Chrissy Lynch, president of the Massachusetts state federation of the AFL-CIO that bottomlined the parade, said to roaring cheers:
It is the working class that is the backbone of America, not the billionaire class. The rights we celebrate on Labor Day are being ripped up. Working class people are anxious about our jobs, about paying our bills, and if our neighbors are going to be ripped off our streets.
This sentiment was reflected in the signs of protestors present – many called for the inclusion and protection of undocumented immigrants currently targeted by the Trump administration’s increasingly aggressive deportation program. The parade marched from Beacon Street through downtown to City Hall Plaza. Along the route, attendees chanted and sang, calling for solidarity and a continued fight for workers’ rights. People laughed, cheered, and roared chants.
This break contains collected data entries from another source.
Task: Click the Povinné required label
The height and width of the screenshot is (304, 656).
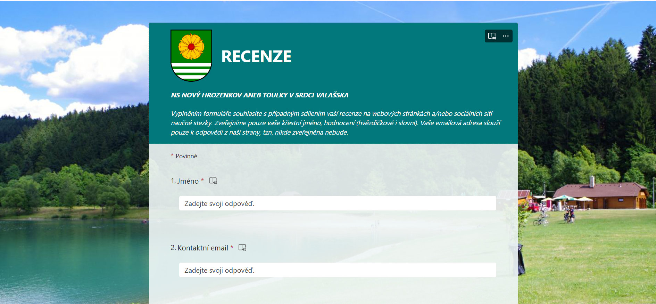Action: pos(186,156)
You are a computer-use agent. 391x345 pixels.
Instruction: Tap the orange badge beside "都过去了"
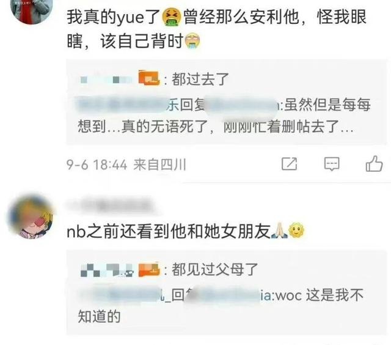click(149, 78)
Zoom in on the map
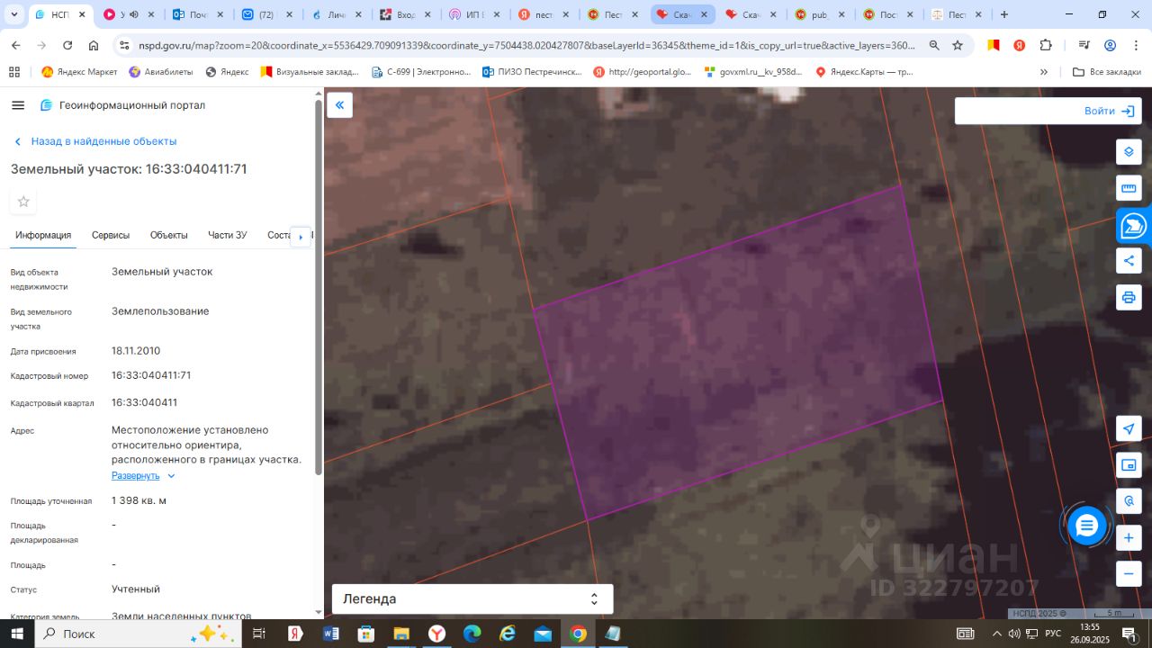Viewport: 1152px width, 648px height. 1129,538
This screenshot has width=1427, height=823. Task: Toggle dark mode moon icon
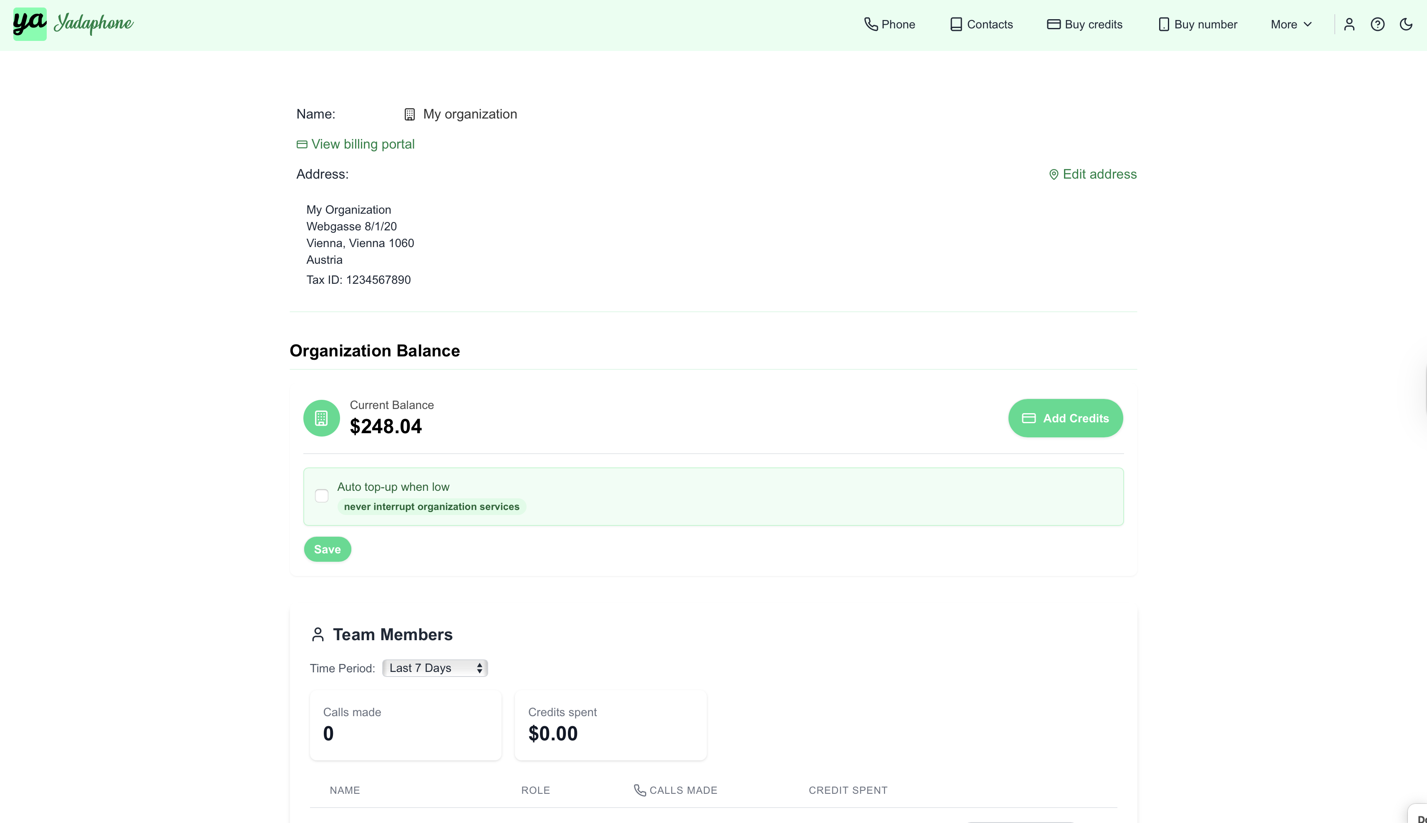(1406, 24)
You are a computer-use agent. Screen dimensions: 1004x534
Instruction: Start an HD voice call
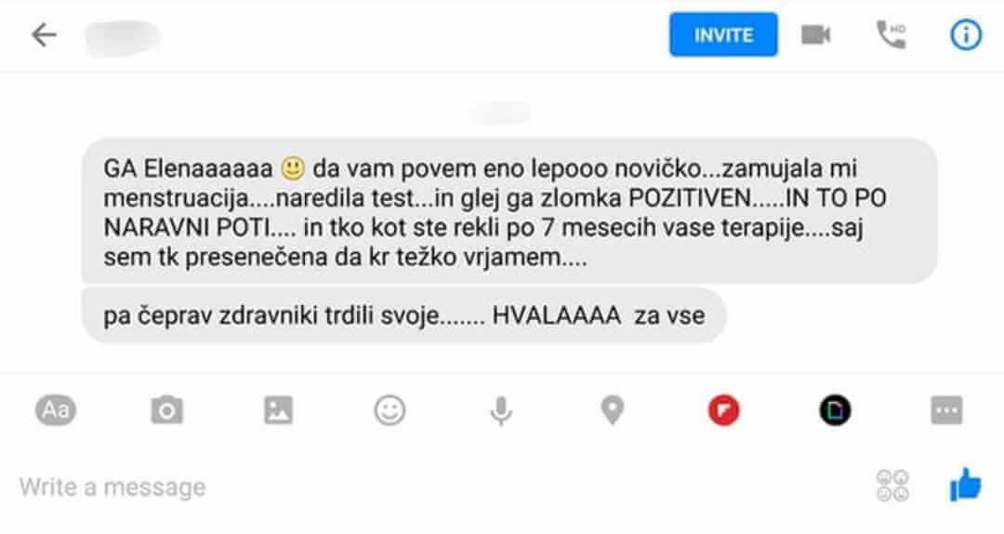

“Money for jobs and education, not for war and deportation,” called members of the Boston Teachers Union. Tracy Romain, a member of the Boston Teachers Union (BTU), shared what felt most important to her about organizing with her colleagues: “[It’s about] bringing everyone together, bringing our wages up, getting what we deserve. Fighting for our rights, and for democracy.” BTU Local 66 emphasized the need to stand up for public education as funding cuts are threatened.
At City Hall Plaza, more organizers spoke about their ongoing fights for better working conditions. A representative of concession workers at Fenway Park, organizing under UNITE HERE Local 26, spoke about their current efforts and a recent two-day strike:
These machines that are replacing us don’t have a family, a neighborhood, or a Boston accent. When we strike again, we will not have an end date. We will not surrender to your low wages and increases in automation.
Many union members shared similar grievances. A speaker from Mass General Brigham’s Primary Care Physicians Union shared that MGB has refused to recognize their right to bargain. Similarly, a representative of the newly formed App Drivers Union spoke about the difficulty of fighting for recognition from corporate leadership:
Today, for the first time ever, ride share drivers are standing with their fellow workers on Labor Day, on the verge of winning the first ever app drivers union in the United States… when working for these companies can feel like living under dictatorship.
While acknowledging the realities of these shared difficulties, the Labor Day Parade and rally were uplifting in tone – a reminder of the power of the working class, what dedicated organizers and unions have already won, and the work that still needs to be done.
Maxine Bouvier is an organizer with Boston DSA and contributor to Working Mass.